Enova Decisions Review Summary
Enova Decisions provides automated real-time decisioning services to businesses operating primarily in loans and banking. The parent company has gained over a decade of experience automating many of the decisions relevant to these markets, and has effectively productized its skills and experience in a set of services. These employ predictive analytics technologies to improve the accuracy of tasks such as fraud detection, credit rating, customer data verification, collections and product recommendations.
The platform that plays host to these solutions is called Colossus, and is typically accessed as a cloud service through an API, although it is also possible to implement on-premises through a custom installation. The models used to execute tasks such as credit scoring, fraud detection and so on can either be those developed by an organization, or models developed by, and in conjunction with Enova Decisions. The platform scales to pretty much any need and it’s cloud version is deployed on Amazon Web Services. It can also ingest models written in SAS, R and Python, with support for PMML (Predictive Model Markup Language) expected in the future.
Enova Decisions seems fairly determined to avoid consulting based revenues, and even offers ongoing consulting free-of-charge. The pricing model is based on usage, and particularly the number of decisions executed.
What makes Enova Decisions interesting is the fact that the parent company has been in the online lending business – 11 brands in six countries – for over a decade, and as such knows what works and what doesn’t. Embedding this experience and know-how within a set of solutions should be attractive to businesses operating in similar environments. Other industries (telecommunications for example) grapple with similar decision processes, and will find decisioning solutions such as collections, fraud detection and product recommendations attractive.
The service was launched early 2016 and has already attracted customers. It is expected that additional solutions will be offered (predictive sales for example), and that the platform will eventually appeal to a variety of industries.
Solutions
The set of solutions delivered by Enova Decisions is not fixed, and its Colossus platform can accommodate any real-time decisioning process. However, the experience of Enova is encapsulated in several well defined solutions that include:
- Enova Decisions Smart Credit – supporting improved credit decisions with risk and credit scores. Particularly effective in the below-prime segment.
- Enova Decisions Smart Offers – optimizes offers and targets product recommendations.
- Smart Retention – predicts customer profitability, loan-to-value, and likelihood of customer retention.
- Smart Collections – improves recovery through collections optimization.
- Enova Decisions Smart Alerts – flags potentially fraudulent applicants.
- Smart ACH – improves debt practices to optimize overall clearance rates.
- Smart Verification – reduces fraud through real-time identity, account and document verification.
Platform
The Colossus platform is essentially a web service allowing businesses to transmit transaction details and receive a score , prediction, or decision in return. Implemented using Amazon Web Services, it inherits its scalability, security and resilience. This is a real-time environment, typically with millisecond response times, and support is provided for models written in SAS, R and Python. The platform itself is written using the Wolfram mathematical language. Most machine learning techniques are supported, including logistic regression, random forest (with boosting and bagging), neural networks, support vector machines, decision trees and related methods. If an organization already has a library of models, these can usually be migrated to Colossus with relative ease. Bespoke models can also be built, and Enova Decisions also offers a data study as a means of constructing and running a custom model. This allows potential customers to test the service before committing.

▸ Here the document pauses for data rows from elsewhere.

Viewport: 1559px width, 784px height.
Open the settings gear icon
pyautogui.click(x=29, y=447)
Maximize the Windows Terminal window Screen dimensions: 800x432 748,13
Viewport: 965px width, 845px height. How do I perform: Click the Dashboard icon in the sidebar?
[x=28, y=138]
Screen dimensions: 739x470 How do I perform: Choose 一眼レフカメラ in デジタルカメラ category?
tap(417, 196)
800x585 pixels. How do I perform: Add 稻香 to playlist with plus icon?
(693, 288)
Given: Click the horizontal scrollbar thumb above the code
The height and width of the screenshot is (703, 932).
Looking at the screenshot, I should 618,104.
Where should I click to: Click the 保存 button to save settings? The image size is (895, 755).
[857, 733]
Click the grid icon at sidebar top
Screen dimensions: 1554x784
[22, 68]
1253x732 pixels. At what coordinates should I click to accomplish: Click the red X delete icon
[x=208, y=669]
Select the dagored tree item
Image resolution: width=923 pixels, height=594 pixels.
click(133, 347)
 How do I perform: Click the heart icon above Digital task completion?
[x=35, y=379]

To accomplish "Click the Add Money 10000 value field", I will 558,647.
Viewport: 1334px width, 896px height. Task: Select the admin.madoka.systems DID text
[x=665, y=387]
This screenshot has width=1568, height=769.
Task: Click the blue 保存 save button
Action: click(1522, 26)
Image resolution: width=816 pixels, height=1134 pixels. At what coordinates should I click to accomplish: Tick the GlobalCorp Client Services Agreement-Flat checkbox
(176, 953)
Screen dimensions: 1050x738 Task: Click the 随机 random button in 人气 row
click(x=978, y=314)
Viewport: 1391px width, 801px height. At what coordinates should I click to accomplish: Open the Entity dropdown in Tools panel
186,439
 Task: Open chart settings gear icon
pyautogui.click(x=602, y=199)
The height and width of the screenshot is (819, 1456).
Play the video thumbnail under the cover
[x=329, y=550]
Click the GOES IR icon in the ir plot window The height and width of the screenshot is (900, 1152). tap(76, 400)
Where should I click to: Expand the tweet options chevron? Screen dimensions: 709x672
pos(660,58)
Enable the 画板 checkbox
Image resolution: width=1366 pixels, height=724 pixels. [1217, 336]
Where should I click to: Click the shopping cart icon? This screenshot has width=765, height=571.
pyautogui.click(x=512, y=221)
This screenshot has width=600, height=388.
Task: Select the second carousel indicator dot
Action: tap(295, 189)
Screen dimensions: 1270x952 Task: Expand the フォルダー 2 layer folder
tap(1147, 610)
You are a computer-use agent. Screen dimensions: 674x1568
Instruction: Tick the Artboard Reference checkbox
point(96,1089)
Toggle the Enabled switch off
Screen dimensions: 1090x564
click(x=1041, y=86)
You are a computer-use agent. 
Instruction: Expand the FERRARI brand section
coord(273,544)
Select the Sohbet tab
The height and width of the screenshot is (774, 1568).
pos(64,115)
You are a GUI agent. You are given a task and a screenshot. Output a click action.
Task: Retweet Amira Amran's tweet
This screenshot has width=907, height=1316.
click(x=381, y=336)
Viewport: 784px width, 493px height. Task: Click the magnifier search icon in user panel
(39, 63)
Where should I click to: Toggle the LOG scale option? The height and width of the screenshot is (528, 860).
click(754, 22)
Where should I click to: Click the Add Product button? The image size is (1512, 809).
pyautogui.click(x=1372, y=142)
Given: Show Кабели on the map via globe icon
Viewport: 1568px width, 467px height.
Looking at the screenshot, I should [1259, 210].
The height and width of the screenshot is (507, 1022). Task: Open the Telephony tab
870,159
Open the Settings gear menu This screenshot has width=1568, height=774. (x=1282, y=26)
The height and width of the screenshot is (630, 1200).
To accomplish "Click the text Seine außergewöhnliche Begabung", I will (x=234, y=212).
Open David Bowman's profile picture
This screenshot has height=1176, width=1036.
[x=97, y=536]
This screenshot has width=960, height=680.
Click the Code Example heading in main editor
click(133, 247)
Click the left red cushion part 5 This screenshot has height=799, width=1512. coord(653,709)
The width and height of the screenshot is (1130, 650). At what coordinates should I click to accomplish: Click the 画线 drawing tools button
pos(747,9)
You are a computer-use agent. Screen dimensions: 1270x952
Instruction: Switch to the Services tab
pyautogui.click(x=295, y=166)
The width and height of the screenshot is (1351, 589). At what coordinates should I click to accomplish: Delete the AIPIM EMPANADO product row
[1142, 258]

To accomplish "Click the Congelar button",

Obviously Colossus needs to offer more than a raw predictive model and scoring execution service. Users need reports and status updates to ensure the various models are performing well and that unacceptable drift is not taking place. Various dashboards fulfill this function, displaying the results of decisions, model rating and distributions of scores.
One aspect of Colossus that does need more development is that of model management. Again, the firm is aware of this and moves are afoot to beef up this aspect of the platform. Businesses deploying thousands of business rules will need some form of rules management system.
Integration
Since Colossus is primarily a web based service, functionality is accessed through a secure REST based API with extensible JSON inputs and outputs. The process flow for decisioning requests is straightforward and is characterized by the following five steps:
- An application sends data to the API at Enova Decisions Gateway. The request is authorized and authenticated.
- If external data is needed, this is fetched as needed.
- All data and variables are assembled and passed to Colossus.
- The data and variables are run against the model and a decision produced.
- The result is sent to the calling application through the API.
- There is nothing particularly complicated here, and in any case Enova Decisions does all the necessary hand-holding to make sure the process flows smoothly.
Conclusion
The most significant feature of the Enova Decisions solutions and platform, is the fact that the parent company operates in the loans market. This means hard won experience is built into various solutions and the approach is highly business focused. Many providers of predictive technologies are just that – technology suppliers. Enova Decisions on the other hand is primarily a solutions provider. Businesses wanting fast time to value, and a low overhead solutions set should at least consider Enova Decisions solutions and technology.